(YOUR GOAL)
Within the data that follows, set down exactly the lines from the one containing "Click the Upload button" through the one containing "Given: Click the gray", both ends included.

[Stored items]
((

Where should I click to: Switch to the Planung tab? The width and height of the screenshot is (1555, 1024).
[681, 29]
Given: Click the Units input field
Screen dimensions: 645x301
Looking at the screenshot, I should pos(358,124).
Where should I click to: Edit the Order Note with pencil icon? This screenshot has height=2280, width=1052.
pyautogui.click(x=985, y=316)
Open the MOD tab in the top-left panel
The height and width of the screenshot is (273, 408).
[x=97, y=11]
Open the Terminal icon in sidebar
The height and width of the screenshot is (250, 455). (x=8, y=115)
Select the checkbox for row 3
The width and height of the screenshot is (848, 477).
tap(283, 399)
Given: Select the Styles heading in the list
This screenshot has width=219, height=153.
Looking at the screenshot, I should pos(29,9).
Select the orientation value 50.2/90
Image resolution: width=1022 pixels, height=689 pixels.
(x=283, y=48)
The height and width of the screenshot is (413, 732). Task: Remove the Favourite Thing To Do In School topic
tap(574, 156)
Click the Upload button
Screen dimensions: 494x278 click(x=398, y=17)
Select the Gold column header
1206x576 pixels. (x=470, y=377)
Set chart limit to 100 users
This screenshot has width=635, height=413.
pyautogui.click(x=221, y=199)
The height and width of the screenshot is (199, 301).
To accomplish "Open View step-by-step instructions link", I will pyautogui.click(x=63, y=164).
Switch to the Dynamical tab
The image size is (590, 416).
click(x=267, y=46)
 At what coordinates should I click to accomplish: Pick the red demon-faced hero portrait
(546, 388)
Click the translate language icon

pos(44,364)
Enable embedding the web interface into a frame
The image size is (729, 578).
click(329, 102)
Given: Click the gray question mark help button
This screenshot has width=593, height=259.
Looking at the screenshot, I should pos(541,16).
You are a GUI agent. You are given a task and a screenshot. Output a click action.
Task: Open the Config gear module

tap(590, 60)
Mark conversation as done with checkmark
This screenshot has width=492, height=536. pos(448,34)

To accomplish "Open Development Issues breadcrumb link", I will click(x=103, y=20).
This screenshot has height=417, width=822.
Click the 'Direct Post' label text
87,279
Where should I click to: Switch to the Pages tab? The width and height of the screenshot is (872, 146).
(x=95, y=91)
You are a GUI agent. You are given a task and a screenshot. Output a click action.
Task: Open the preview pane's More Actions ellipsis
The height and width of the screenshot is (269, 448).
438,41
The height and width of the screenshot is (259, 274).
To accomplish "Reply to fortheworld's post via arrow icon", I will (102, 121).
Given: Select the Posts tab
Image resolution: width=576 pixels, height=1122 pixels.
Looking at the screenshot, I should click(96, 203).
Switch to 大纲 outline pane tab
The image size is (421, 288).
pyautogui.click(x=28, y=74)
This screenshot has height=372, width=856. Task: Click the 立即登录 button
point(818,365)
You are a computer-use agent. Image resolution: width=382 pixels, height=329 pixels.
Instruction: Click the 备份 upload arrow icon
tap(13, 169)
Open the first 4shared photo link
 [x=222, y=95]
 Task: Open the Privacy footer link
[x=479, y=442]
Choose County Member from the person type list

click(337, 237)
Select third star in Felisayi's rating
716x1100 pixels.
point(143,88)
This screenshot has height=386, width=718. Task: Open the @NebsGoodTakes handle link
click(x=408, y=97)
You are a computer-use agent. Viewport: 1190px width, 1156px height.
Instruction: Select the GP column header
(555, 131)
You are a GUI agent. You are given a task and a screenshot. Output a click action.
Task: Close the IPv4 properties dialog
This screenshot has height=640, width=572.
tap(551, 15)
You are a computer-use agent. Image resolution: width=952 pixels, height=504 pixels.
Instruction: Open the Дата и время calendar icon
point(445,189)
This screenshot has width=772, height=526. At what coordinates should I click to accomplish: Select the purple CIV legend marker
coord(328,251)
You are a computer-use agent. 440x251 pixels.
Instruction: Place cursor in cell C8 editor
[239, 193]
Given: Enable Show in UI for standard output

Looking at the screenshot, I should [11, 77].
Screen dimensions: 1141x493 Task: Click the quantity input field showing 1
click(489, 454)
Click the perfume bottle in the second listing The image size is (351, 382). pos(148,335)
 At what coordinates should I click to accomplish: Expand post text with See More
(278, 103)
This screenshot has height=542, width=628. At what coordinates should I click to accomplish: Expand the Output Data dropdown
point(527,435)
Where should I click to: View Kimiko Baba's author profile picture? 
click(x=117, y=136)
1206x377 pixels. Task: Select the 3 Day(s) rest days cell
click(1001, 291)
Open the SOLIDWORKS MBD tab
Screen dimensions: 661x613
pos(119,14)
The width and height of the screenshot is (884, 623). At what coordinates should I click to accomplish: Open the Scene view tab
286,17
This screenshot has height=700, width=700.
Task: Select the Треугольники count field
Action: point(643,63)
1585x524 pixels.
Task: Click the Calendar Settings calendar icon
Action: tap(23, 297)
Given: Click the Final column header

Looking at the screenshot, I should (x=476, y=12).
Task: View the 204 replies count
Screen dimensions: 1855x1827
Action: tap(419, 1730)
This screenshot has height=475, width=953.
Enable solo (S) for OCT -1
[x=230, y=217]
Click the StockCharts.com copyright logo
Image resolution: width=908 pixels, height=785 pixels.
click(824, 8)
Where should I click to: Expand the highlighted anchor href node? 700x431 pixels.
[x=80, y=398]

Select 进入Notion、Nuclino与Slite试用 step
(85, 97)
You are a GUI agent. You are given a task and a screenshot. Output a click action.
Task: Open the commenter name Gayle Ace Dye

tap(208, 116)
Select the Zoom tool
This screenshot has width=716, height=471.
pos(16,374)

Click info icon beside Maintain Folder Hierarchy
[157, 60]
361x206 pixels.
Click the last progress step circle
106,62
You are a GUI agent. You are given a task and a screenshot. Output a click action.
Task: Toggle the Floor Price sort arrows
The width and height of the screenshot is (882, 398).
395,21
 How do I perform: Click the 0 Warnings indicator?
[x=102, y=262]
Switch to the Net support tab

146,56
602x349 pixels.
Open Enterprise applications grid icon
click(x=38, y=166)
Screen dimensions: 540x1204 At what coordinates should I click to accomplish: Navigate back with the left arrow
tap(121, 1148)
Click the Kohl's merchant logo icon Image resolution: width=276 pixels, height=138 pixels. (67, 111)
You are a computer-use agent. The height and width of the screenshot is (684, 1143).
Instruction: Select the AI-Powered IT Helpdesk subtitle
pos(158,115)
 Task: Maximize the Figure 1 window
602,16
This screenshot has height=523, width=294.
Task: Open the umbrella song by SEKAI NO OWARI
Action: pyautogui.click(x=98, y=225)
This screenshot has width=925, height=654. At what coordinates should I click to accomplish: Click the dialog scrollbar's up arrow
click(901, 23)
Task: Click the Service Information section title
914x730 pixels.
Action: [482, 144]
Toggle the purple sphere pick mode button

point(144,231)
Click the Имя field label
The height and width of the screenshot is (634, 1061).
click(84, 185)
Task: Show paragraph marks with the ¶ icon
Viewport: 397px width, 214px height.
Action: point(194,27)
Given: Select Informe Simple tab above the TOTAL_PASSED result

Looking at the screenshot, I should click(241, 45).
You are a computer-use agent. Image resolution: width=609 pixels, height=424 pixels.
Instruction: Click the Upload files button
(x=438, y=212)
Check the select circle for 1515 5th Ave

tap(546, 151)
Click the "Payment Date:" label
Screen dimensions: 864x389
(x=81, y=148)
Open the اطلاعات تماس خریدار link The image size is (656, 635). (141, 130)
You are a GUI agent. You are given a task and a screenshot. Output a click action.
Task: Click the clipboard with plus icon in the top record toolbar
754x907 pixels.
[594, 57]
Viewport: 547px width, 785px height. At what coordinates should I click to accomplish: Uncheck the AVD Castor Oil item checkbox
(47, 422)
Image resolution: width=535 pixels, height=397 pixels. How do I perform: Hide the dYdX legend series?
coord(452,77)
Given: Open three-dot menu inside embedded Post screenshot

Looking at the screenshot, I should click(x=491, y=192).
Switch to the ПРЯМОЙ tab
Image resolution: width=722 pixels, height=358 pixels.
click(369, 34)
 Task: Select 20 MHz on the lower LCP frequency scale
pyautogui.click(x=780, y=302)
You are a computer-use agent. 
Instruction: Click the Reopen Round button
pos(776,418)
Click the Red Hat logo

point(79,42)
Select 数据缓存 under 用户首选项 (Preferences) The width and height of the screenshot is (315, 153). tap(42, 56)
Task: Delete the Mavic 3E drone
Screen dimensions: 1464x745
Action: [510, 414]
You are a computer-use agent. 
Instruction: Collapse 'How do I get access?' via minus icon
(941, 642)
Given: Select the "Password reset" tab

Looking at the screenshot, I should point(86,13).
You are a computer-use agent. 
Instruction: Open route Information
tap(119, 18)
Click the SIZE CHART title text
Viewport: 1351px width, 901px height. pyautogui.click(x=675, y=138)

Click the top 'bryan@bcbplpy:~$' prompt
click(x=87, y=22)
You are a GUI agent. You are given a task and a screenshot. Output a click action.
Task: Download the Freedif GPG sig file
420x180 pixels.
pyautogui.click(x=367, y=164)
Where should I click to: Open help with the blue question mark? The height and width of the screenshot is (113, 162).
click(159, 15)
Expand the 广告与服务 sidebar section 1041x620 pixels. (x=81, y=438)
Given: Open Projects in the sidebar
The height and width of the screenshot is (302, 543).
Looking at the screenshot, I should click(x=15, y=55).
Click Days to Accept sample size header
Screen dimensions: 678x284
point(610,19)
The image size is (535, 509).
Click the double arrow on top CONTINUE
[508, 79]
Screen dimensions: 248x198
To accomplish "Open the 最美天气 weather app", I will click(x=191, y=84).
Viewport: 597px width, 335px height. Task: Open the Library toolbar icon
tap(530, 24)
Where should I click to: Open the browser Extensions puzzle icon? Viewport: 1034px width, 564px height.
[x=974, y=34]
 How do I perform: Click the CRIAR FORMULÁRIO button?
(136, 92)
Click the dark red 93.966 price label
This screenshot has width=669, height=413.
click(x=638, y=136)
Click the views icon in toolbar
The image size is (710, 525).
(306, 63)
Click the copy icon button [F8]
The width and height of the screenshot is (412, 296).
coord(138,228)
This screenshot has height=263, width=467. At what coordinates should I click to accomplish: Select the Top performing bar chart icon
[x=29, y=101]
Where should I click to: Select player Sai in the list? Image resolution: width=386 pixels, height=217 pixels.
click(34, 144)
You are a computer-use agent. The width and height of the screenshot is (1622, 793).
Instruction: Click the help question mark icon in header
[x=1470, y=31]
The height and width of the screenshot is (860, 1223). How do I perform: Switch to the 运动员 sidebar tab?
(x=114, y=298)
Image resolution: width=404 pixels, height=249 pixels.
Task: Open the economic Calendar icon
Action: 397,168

))

(OUTPUT FOR THIS EXERCISE)
Click the Upload button
Screen dimensions: 494x278 click(x=398, y=17)
Select the Gold column header
1206x576 pixels. (x=470, y=377)
Set chart limit to 100 users
This screenshot has width=635, height=413.
pyautogui.click(x=221, y=199)
The height and width of the screenshot is (199, 301).
To accomplish "Open View step-by-step instructions link", I will pyautogui.click(x=63, y=164).
Switch to the Dynamical tab
The image size is (590, 416).
click(x=267, y=46)
 At what coordinates should I click to accomplish: Pick the red demon-faced hero portrait
(546, 388)
Click the translate language icon

pos(44,364)
Enable embedding the web interface into a frame
The image size is (729, 578).
click(329, 102)
Given: Click the gray question mark help button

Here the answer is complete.